- _EXCERPTED TEXT_:
[Start of Attachment]

Thursday, 19 March 2015

Permanence

Do any of us truly understand permanence?  There's a line in Tim Burton's Charlie and the Chocolate Factory where Helena Bonham Carter says "sometimes when adults say forever, they mean a very very long time'".   Our forever is a perception issue, just like when we have an argument and say "I'm never talking to you again.   Permanence in most of our lives is maleable.  It has flex.  We can change our minds, or create solutions to indulge our needs.  So it's no wonder that we grieve so deeply when someone dies.  We have lost our control over finality, we are powerless to change the discourse by offering solutions or apologies.   When we suffer a relationship breakdown, we suffer a form of grief.  We mourn what once was, but closure is in the eye of the beholder.   An ex partner for instance may still harbour hope that one day they will reconcile.  Death shatters all illusions,  there is no hope - we dream of meeting again, we dream of waking up in another world where our loved one still exists.

[End of Attachment]

- _DATA EXTRACTS_:
[Start of Attachment]

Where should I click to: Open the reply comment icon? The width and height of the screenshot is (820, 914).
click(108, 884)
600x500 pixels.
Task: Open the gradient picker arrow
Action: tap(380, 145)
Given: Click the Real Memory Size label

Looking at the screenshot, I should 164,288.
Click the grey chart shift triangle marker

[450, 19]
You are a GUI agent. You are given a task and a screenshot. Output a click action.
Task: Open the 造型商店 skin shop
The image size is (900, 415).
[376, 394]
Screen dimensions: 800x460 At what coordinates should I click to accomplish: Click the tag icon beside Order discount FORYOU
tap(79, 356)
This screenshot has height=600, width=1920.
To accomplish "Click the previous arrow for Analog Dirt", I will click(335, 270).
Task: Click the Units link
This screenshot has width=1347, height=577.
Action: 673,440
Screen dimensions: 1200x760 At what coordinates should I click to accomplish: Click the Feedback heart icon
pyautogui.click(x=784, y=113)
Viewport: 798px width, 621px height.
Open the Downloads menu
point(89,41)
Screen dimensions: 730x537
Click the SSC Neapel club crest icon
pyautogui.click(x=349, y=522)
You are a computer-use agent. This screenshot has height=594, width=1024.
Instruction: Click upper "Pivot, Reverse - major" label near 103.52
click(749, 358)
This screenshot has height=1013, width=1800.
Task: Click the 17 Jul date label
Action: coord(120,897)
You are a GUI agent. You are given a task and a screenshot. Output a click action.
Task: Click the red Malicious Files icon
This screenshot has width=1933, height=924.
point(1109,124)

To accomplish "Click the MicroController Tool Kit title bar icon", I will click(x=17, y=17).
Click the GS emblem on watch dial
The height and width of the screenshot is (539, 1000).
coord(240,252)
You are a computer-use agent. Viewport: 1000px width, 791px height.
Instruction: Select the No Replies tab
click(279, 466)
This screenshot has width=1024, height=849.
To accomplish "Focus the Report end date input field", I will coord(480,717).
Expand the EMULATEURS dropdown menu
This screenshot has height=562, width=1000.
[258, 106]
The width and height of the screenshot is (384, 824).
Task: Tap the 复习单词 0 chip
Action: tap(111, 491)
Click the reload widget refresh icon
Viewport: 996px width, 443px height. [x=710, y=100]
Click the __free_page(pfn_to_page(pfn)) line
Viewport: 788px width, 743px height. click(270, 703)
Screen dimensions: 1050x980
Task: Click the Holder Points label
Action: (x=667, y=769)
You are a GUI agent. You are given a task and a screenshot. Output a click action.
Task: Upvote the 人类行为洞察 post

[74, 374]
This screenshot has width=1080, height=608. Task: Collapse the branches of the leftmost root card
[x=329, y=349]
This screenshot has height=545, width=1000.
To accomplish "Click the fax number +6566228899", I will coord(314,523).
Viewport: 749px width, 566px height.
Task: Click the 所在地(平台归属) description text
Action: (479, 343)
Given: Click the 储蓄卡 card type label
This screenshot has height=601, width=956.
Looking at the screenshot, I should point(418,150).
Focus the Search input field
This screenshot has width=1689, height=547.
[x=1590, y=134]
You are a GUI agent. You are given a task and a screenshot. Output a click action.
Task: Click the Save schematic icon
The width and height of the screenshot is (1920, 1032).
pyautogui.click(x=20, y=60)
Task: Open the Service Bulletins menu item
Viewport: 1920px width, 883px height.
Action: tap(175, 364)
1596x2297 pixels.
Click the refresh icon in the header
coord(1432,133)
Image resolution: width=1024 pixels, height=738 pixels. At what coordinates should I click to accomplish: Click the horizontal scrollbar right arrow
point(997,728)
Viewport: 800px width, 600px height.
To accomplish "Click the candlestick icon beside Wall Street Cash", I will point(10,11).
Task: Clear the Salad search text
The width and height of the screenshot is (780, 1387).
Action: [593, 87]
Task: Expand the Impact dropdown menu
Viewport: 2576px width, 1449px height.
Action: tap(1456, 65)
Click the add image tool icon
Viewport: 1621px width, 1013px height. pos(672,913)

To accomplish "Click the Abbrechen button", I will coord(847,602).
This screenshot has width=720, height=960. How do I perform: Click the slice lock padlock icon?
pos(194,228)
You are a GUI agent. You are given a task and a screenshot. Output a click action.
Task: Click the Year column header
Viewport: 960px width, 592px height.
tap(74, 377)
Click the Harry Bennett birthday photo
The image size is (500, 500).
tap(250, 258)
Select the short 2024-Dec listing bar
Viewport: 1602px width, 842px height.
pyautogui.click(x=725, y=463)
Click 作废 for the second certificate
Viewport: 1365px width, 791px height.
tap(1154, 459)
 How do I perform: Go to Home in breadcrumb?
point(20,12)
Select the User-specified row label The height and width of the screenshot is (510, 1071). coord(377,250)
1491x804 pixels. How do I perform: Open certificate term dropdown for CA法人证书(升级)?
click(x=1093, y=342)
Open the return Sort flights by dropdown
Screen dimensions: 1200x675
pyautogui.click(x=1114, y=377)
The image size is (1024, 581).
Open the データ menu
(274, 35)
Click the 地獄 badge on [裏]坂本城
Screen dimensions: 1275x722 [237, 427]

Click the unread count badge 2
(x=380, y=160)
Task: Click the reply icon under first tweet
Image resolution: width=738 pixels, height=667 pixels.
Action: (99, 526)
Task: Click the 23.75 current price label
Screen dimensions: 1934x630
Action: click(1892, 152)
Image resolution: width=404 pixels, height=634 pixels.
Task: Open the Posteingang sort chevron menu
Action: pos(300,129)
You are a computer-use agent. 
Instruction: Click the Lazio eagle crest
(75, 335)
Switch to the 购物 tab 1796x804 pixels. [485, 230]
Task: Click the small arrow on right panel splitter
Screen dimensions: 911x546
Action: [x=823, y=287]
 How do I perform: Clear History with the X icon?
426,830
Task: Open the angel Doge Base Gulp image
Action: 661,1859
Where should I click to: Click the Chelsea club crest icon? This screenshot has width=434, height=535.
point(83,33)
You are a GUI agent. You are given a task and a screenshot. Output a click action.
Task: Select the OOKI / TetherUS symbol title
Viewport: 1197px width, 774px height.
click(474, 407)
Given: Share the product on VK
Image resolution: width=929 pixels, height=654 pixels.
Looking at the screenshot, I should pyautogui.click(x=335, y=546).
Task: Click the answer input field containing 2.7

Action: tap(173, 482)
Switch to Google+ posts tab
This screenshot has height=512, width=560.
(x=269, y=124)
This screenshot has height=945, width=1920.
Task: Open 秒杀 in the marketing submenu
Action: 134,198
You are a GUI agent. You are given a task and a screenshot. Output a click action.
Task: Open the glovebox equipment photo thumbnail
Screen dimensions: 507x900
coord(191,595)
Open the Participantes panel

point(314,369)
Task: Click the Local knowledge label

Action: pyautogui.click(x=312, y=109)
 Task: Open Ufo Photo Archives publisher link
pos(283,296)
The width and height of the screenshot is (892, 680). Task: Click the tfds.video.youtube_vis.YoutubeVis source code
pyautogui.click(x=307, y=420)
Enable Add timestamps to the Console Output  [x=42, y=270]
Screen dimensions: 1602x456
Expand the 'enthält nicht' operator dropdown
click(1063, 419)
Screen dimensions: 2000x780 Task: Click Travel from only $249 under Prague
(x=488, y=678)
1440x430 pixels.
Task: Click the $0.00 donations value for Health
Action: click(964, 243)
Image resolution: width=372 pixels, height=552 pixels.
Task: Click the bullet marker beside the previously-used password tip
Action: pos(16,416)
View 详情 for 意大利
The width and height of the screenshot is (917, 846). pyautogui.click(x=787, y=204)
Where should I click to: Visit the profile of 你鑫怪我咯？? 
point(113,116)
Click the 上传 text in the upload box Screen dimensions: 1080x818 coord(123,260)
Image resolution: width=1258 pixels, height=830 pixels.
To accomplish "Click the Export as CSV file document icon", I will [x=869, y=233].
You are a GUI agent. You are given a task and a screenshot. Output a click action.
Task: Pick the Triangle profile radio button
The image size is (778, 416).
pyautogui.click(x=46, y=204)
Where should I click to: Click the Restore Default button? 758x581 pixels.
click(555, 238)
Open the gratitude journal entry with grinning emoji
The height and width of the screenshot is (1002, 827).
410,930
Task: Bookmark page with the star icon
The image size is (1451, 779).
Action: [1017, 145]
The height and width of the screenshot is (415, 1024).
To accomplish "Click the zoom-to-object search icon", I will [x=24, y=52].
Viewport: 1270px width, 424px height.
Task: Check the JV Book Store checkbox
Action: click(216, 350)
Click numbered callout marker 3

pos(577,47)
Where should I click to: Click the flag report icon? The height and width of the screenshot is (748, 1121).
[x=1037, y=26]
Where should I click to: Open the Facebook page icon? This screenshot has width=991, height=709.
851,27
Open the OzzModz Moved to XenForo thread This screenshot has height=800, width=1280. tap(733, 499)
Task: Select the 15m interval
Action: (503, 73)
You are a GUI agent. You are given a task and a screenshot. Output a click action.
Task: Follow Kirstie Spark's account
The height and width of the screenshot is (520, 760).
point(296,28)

[End of Attachment]

- _YOUR TASKS_:
a. In the text on permanence, which actor says the line about adults and "forever" in Charlie and the Chocolate Factory?
b. Continue the text on permanence from its last sentence.

- _ANSWERS PROVIDED_:
a. Helena Bonham Carter

b.
Children find permanence a particular challenge.  This is largely down to an inability to explain what death is in age appropriate terms.   If you start mentioning sleep,  "nanny is sleeping forever" a child's forever could be til next week.  There is no finality in sleeping, nanny is probably going to wake up at some point.  We try to tell children that when someone dies they no longer breathe or smile, their skin is cold, they no longer need to eat.   But this still doesn't explain forever,  and do we ourselves actually understand this either?   The concept of losing a child in particular is a terrifying thought for parent and sibling.  It bends the rules of modern society, medicine, mother nature and mortality and rips open taboo.  The parent has to accept that they will live beyond their child, that they created life and then watched its untimely demise.  They were powerless to stop it and powerless to change it.   Siblings have to negotiate a less innocent existence.  They have to grasp permanence, that forever is at least beyond all future experiences,  and this is the best that us adults can do too.   We will mourn our loss for the length and breadth of our lives, and after that - forever becomes someone else's game.